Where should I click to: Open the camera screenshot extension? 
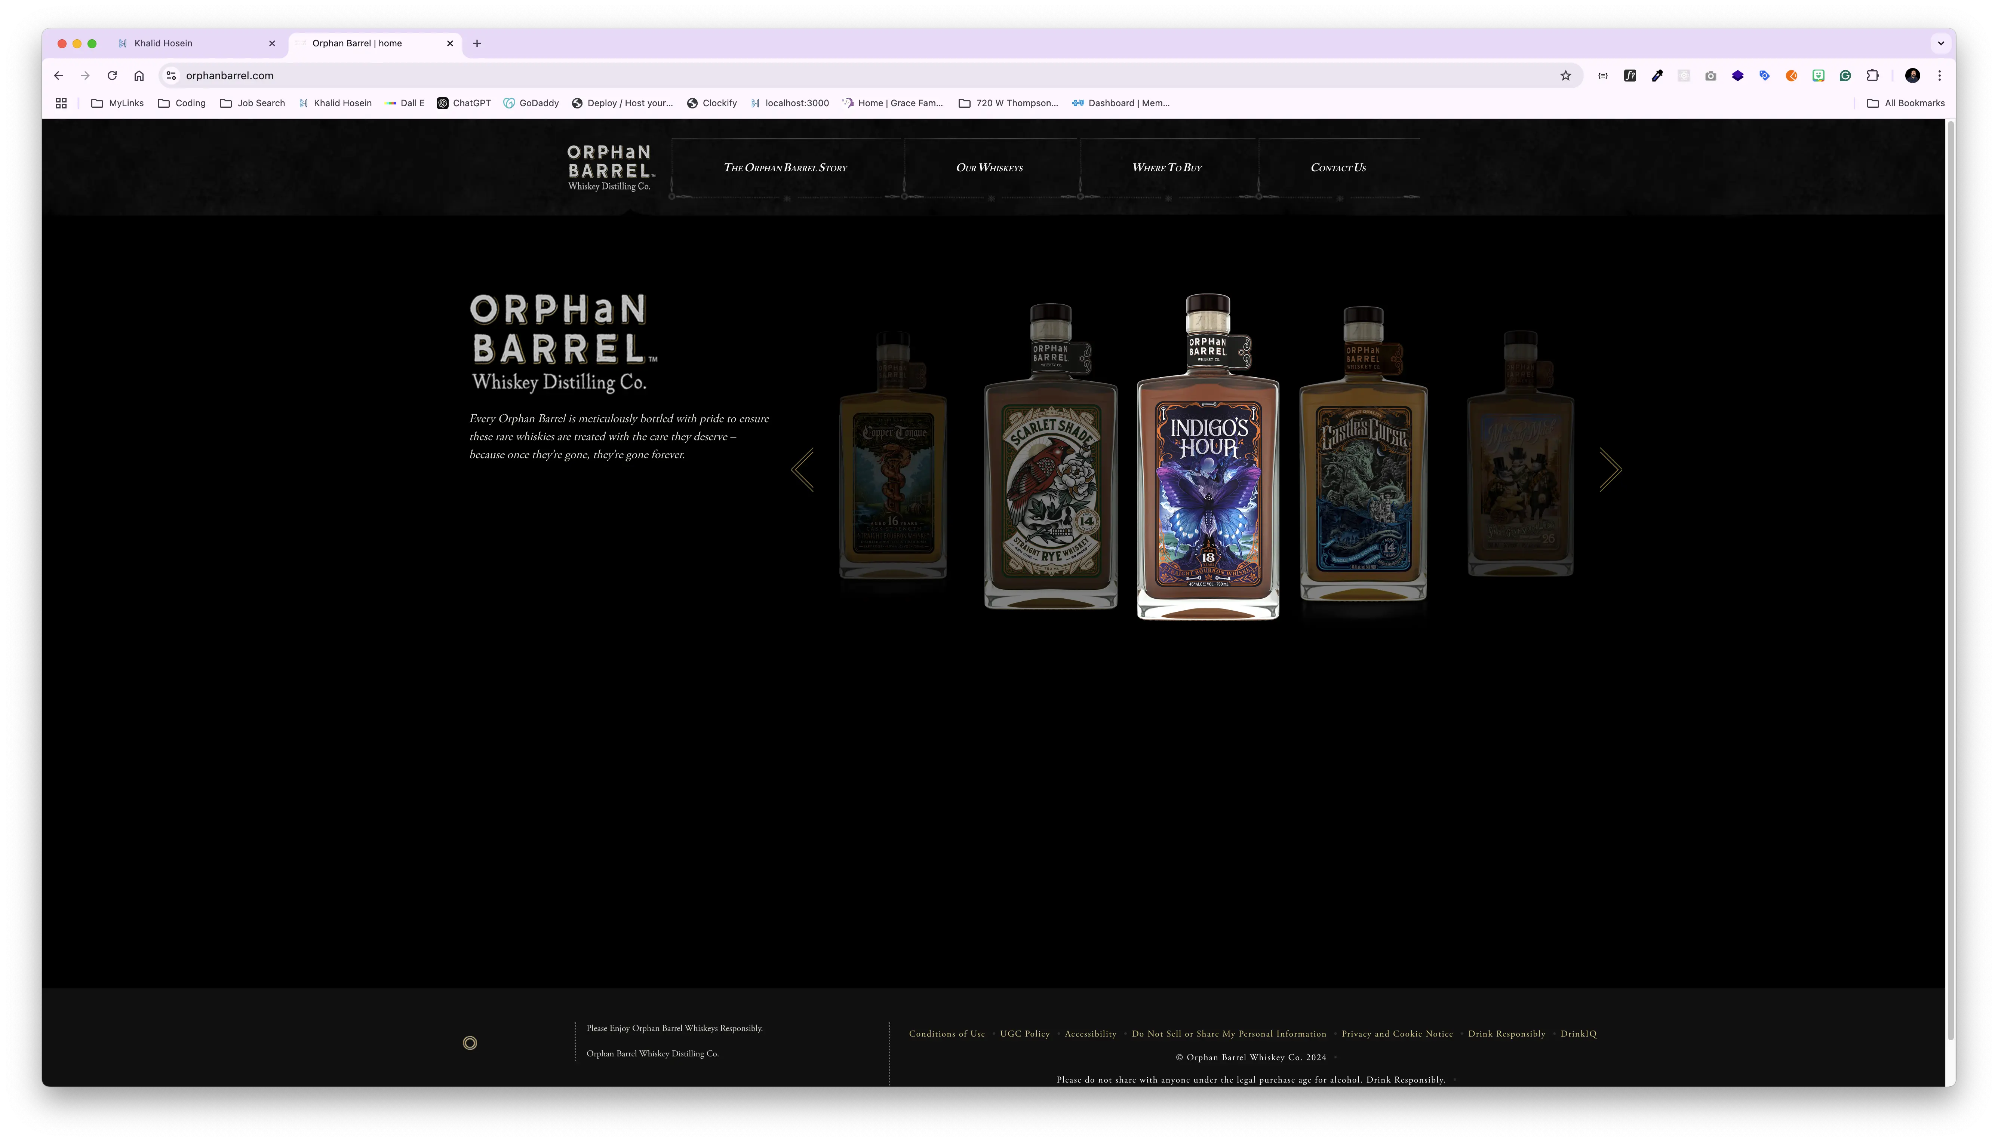pos(1710,75)
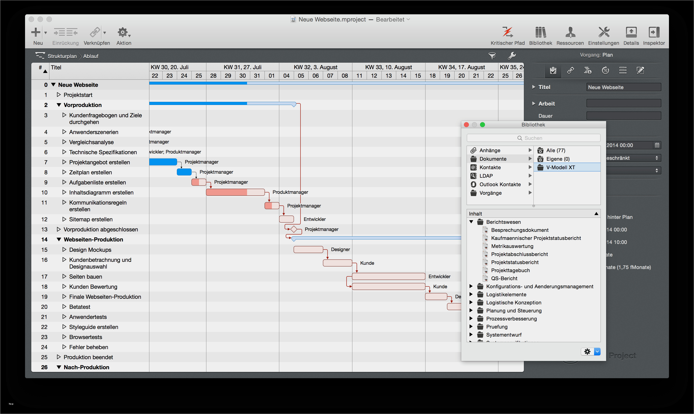The image size is (694, 414).
Task: Select the inspector clipboard checkmark tab
Action: point(553,71)
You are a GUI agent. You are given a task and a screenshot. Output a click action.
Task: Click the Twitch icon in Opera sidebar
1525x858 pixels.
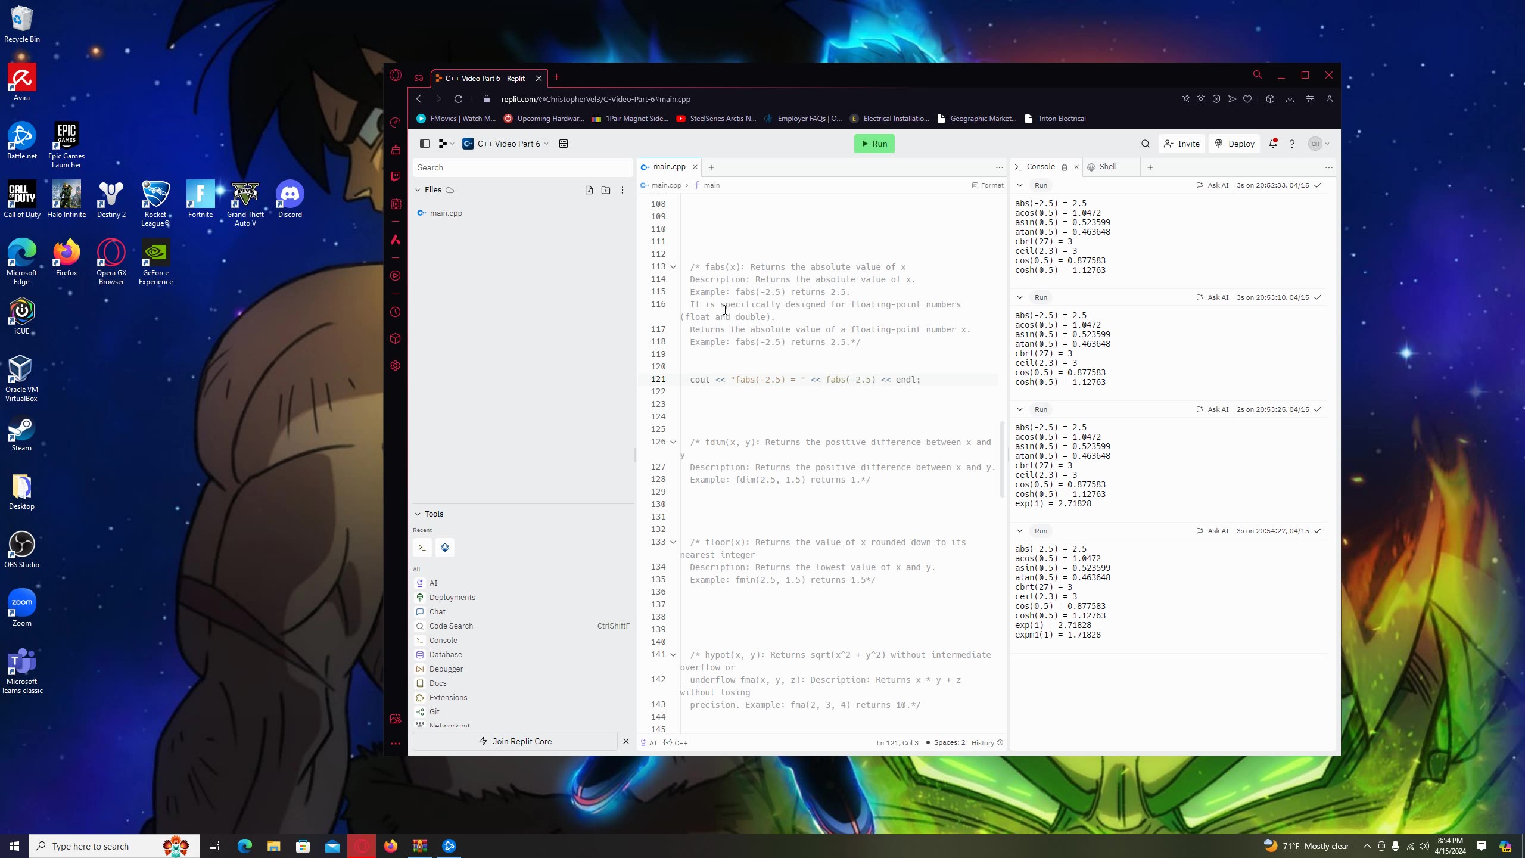[396, 176]
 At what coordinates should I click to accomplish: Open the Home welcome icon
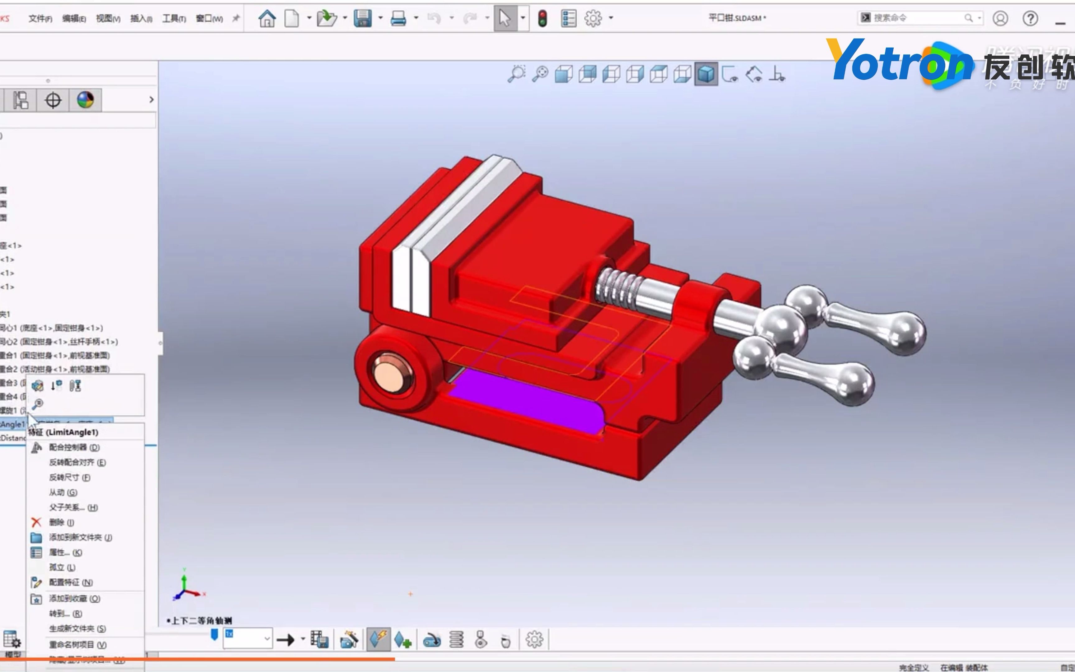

--- --- ---

_Directions_
The listing above must be repeated exactly, apart from the pictures.

_Worked solution_
Where should I click to: Open the camera screenshot extension? 
pos(1710,75)
The image size is (694, 414).
Task: Select the inspector clipboard checkmark tab
Action: point(553,71)
You are a GUI agent. You are given a task and a screenshot. Output a click action.
Task: Click the Twitch icon in Opera sidebar
1525x858 pixels.
[396, 176]
 At what coordinates should I click to accomplish: Open the Home welcome icon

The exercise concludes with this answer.